4 Sep
Virginia GEORGIA (thanks anon) Congressman Lynn Westmoreland, who despite wanting to display the 10 Commandments in the Halls of Congress, famously couldn’t name them when asked on camera by Stephen Colbert (as shown in the video above) made himself look even more like an idiot today when he called Barack Obama “uppity” while discussing his new hero Sarah Palin:
“Just from what little I’ve seen of her and Mr. Obama, Sen. Obama, they’re a member of an elitist-class individual that thinks that they’re uppity,” Westmoreland said.
Asked to clarify that he used the word “uppity,” Westmoreland said, “Uppity, yeah.”

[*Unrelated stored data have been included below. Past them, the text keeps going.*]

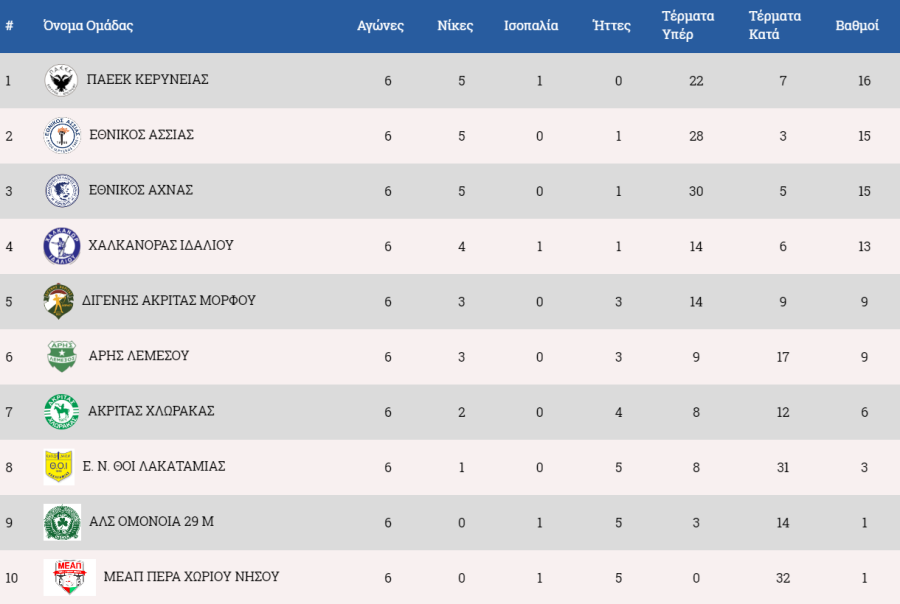
Task: Click the ΕΘΝΙΚΟΣ ΑΣΣΙΑΣ team crest
Action: click(62, 135)
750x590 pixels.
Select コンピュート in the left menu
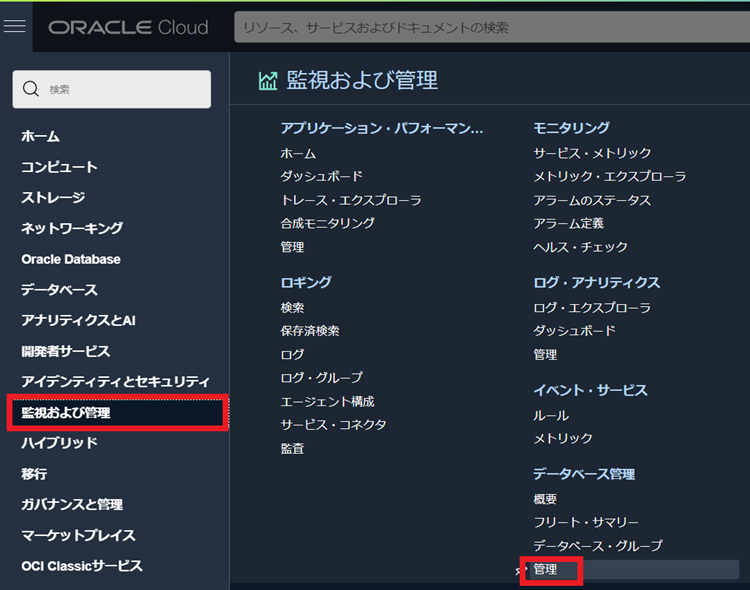pyautogui.click(x=59, y=167)
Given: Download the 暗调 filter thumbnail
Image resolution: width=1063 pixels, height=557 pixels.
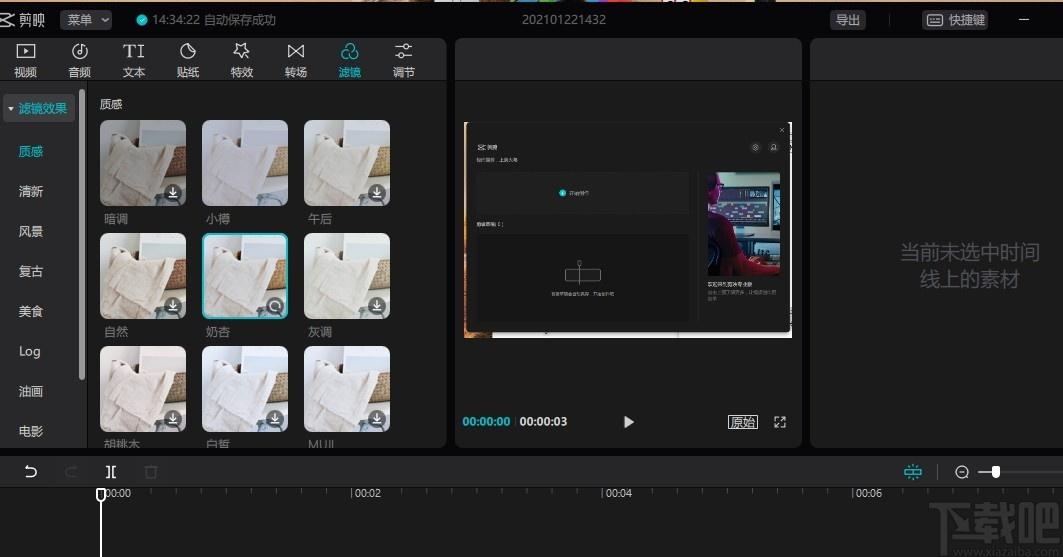Looking at the screenshot, I should point(174,192).
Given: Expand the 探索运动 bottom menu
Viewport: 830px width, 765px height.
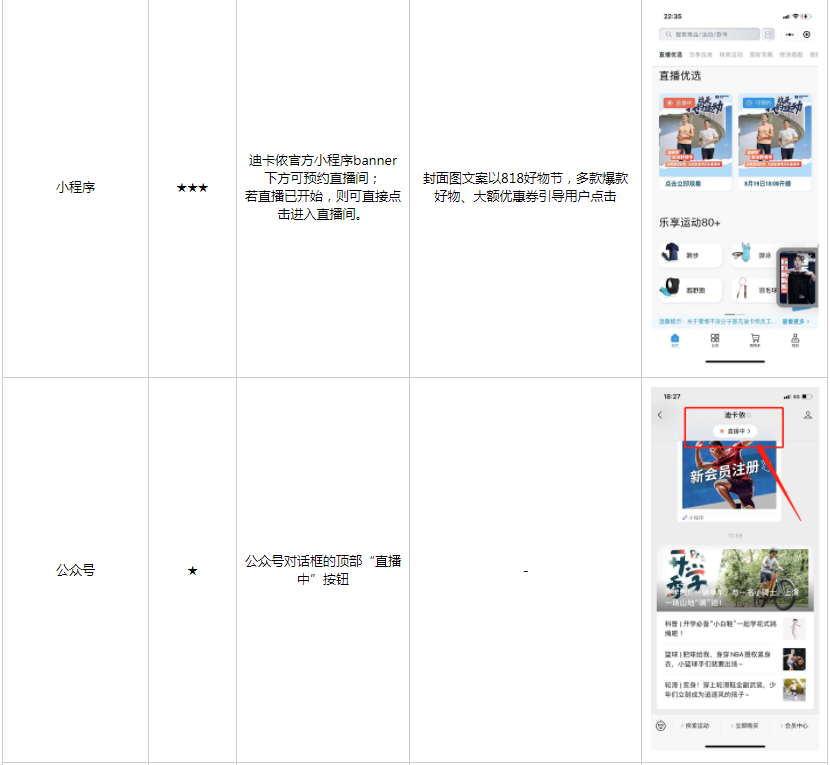Looking at the screenshot, I should [696, 725].
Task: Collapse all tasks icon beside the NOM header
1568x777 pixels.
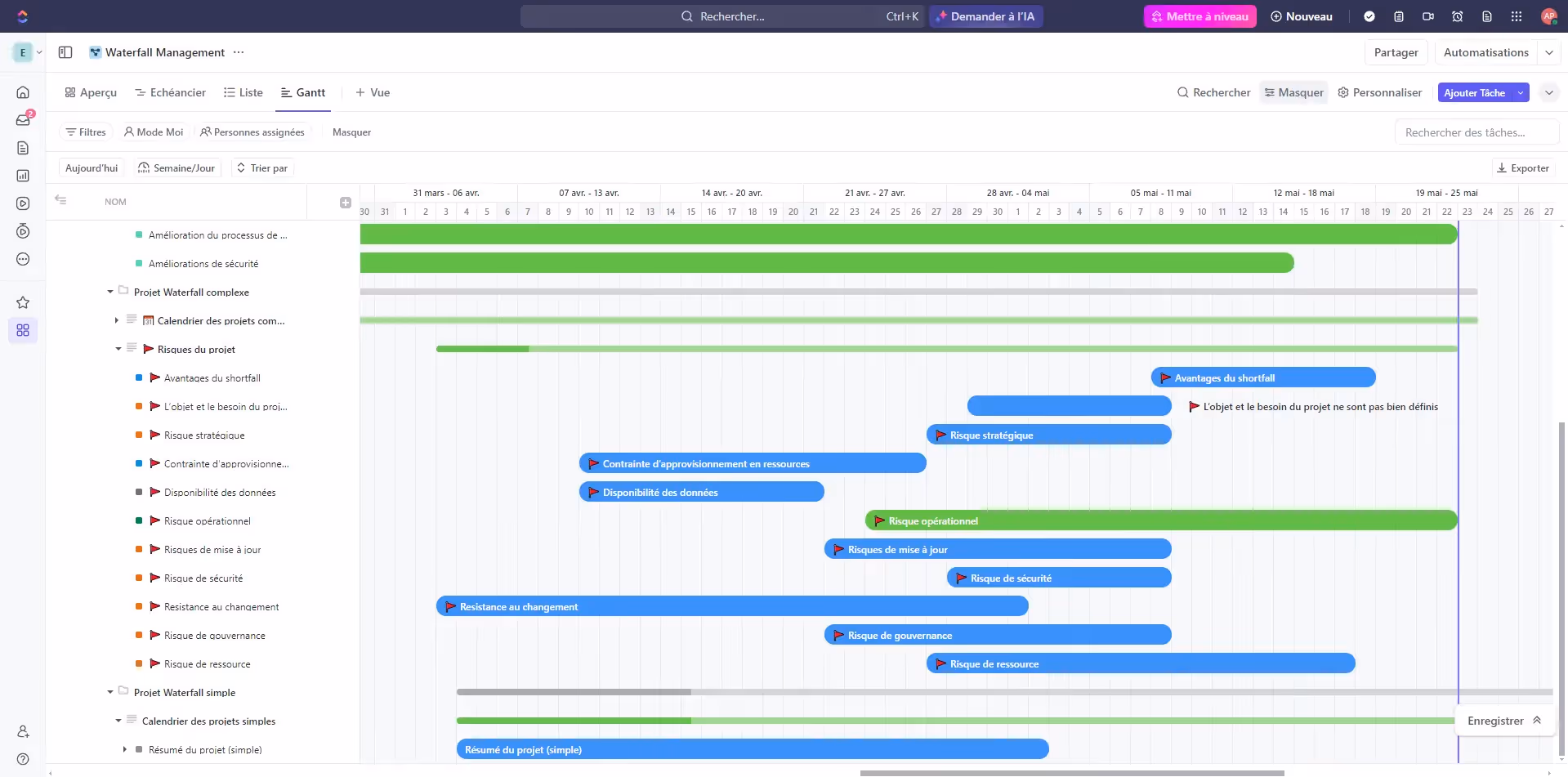Action: (x=60, y=200)
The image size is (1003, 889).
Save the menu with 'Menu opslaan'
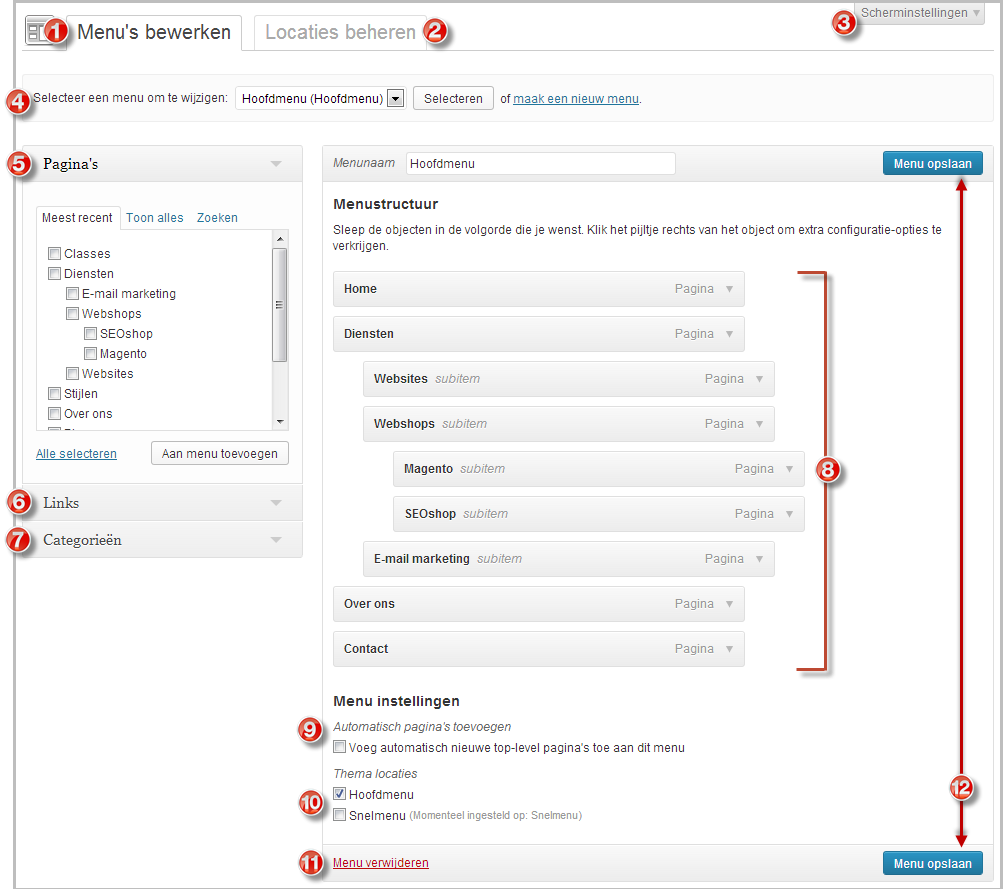932,163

Of course, he omitted the second word that almost always follows a Southerner’s use of the term uppity in reference to a black man who is acting a little above his station, but anybody with a brain knows what he means. Ah! AMERICA!!
2 Sep
Like Stephanie Miller says, Sarah Palin’s nomination as the Republican VP candidate is straight out of SNL. You sersiouly couldn’t write easier attack points for someone with half a brain to use against the Republican ticket, let alone someone as badass as James Carville, who absolutely pwns all challengers, including some shit brained Republican congresswoman. News might actually be worth watching this week just to see all the carnage.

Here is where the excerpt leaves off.